En el mundo del glamour las expectativas son muchas por estos días. Faltan sólo tres para que el domingo se despliegue la alfombra roja afuera del Kodak Theatre y la moda y sus críticos sean otra vez los protagonistas. ¿Quiénes serán las mejores vestidas? Las apuestas más fuertes están puestas por supuesto en Penélope Cruz, nominada por su papel secundario en “Nine”. La actriz fue considerada esta semana “el standard de la moda de los Oscar” de los últimos 20 años por la revista Entertainment Weekly. El responsable: el vestido Versace que lució en la entrega del año 2007. Algunos profetas de la moda dicen que esta vez se paseará envuelta por un vestido de Karl Lagerfeld para Chanel.
Otra de las favoritas que atrapará todas las miradas será Sandra Bullock, nominada a mejor actriz por su rol en “The Blind Side”, aunque según confesó, todavía no encontró el vestido y no está “demasiado preocupada”.

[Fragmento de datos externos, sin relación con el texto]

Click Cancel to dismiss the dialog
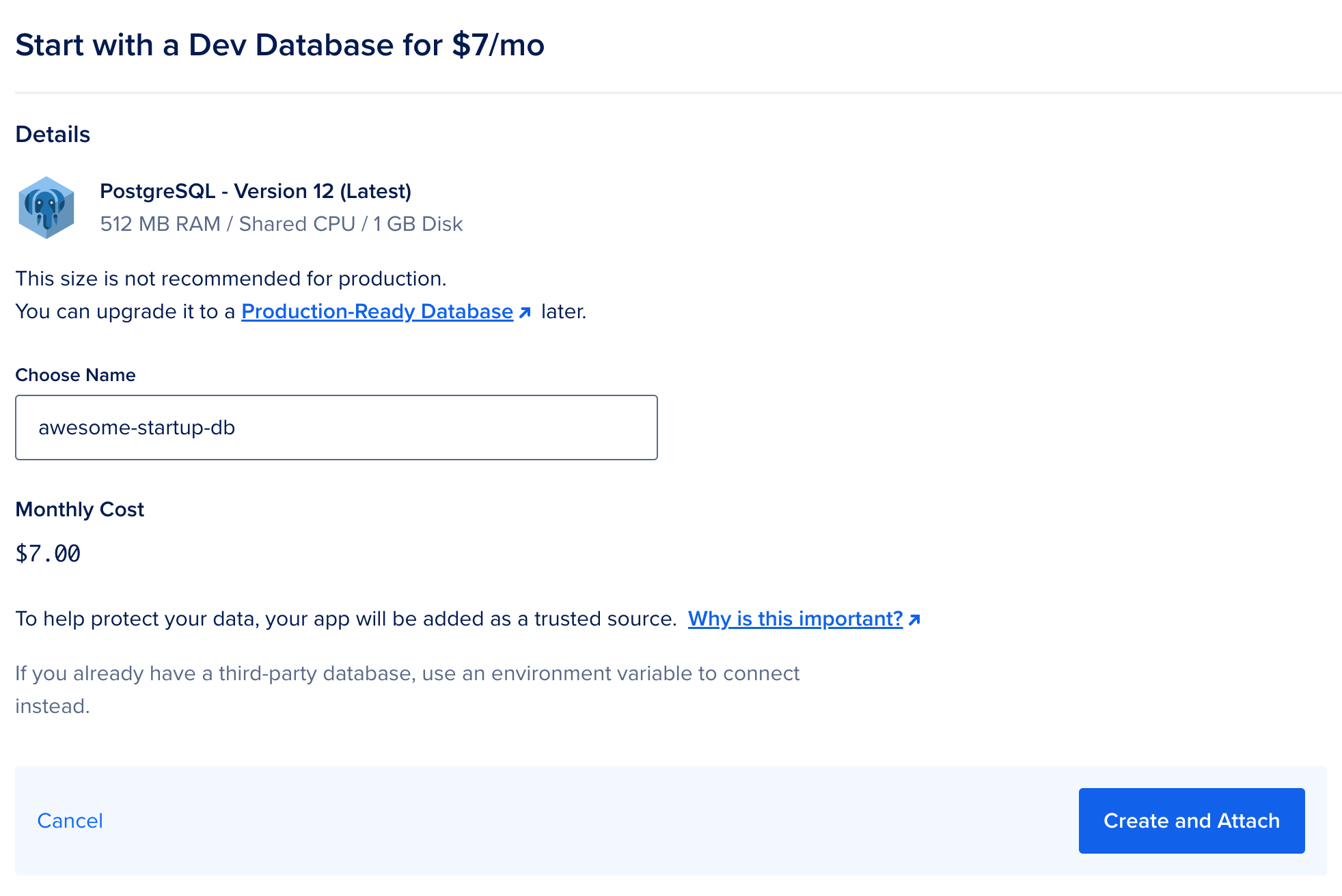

Pero este año como otros, van a aparecer en escena las nuevas caras, las frescas, las incorruptas, las que todo diseñador quiere tener para empezar a moldear a su gusto. Es el caso de las nominadas Carey Mulligan, Anna Kendrick y Gabourey Sidibe. Y del lado del escenario, las presentadoras, vestidas por nueve diseñadores que participaron de un concurso. Según declaraciones de la coordinadora de vestuario de la ceremonia, Patty Fox, “los diseñadores concursantes hicieron vestidos con siluetas muy poco marcadas, predominan aquellos con un solo hombro, tienen cristales Swarovski sobre sedas y colores pasteles, además del clásico blanco y negro”.
Sin embargo, lejos de la ficción y esta realidad a medias, algunos expertos de la moda predicen que siguiendo la línea de los Globos de Oro, Hollywood se va a mostrar más moderado después de los terremotos de Haití y Chile, y los estragos de la economía mundial.
Del otro lado del planeta, en París más precisamente, se realiza por estos días la semana del pret-a-porter con firmas como Lanvin, Chanel, Jean Paul Gaultier, Commes des Garcons, Valentino o Hermes, entre otras, mostrando sus colecciones para la temporada invernal.
La cita a la que nadie va a faltar es la pasarela de Alexander McQueen. El desfile del martes 9 de marzo no se suspendió y, según los organizadores, se realizará según lo planeado antes de la muerte del diseñador.